Be a Leader: How to Change People Without Giving Offense or Arousing Resentment
- Begin with praise and honest appreciation. It’s easier to listen to unpleasant things after we have heard some praise of our good points (feedback sandwich technique – good, bad, good).
- Call attention to people’s mistakes indirectly. Most people begin criticism with sincere praise, followed by the word “but” and ending with a critical statement. Praise them for what you want them to do. Example:
- Original: “We’re proud of you for getting better grades this quarter, but if you studied harder on Algebra, you could’ve gotten better results.”
- Revised: “We’re proud of you for getting better grades this quarter and by working hard this next quarter, your algebra grade will be at the same level as your other grades.”
- Talk about your own mistakes before criticizing the other person. Admitting your own mistakes, even when one hasn’t corrected them, can help convince somebody to change their behavior because you’re not perfect either.

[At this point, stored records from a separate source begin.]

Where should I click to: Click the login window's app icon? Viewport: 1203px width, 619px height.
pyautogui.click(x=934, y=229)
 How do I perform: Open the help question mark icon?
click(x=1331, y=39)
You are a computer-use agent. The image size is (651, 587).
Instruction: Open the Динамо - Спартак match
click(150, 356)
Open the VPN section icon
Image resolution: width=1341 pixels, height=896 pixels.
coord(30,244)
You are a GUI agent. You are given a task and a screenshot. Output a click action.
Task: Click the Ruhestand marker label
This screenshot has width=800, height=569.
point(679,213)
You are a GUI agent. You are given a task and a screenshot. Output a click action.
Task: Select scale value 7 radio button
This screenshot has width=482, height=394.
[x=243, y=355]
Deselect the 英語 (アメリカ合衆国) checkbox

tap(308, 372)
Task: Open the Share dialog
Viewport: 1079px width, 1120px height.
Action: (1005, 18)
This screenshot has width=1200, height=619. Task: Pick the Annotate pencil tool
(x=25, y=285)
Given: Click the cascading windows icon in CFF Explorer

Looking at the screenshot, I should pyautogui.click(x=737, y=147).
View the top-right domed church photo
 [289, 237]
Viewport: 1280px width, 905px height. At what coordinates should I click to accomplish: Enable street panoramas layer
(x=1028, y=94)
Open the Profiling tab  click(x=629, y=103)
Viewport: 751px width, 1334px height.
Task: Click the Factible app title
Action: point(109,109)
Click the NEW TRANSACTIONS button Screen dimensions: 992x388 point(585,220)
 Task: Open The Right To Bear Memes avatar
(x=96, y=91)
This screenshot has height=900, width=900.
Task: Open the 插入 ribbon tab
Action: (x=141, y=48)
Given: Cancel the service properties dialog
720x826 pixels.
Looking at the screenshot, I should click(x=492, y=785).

- Ask questions instead of giving direct orders. Questions enable cooperation instead of rebellion.
- Don’t say: Do this or do that, or don’t do this or don’t’ do that.
- Say: “You might consider this” or “do you think that would work” or “What do you think of this”
- Let the other person save face. Think about the other person’s pride as you issue threats, find faults, or criticize people in front of others. Empathize with their feelings and find a way to let them down softly.
- Praise the slightest improvement and praise every improvement. Be “hearty in your approbation and lavish in your praise.” When criticism is minimized and praise emphasized, the good things people do will be reinforced and the poorer things will atrophy for a lack of attention. People crave appreciation and recognition, but it must be done sincerely.
- Give the other person a fine reputation to live up to. If you want to improve a person in a certain respect, act as that particular trait were already one of their outstanding characteristics. People will want to live up to that reputation that you created for them.
- Use encouragement. Make the fault seem easy to correct. To motivate someone, be liberal with your encouragement, let the other person know that you have faith in his ability to do it, and that he has an undeveloped talent for this.
- Make the other person happy about doing the thing you suggest. It’s a great honor that you would be doing him a favor.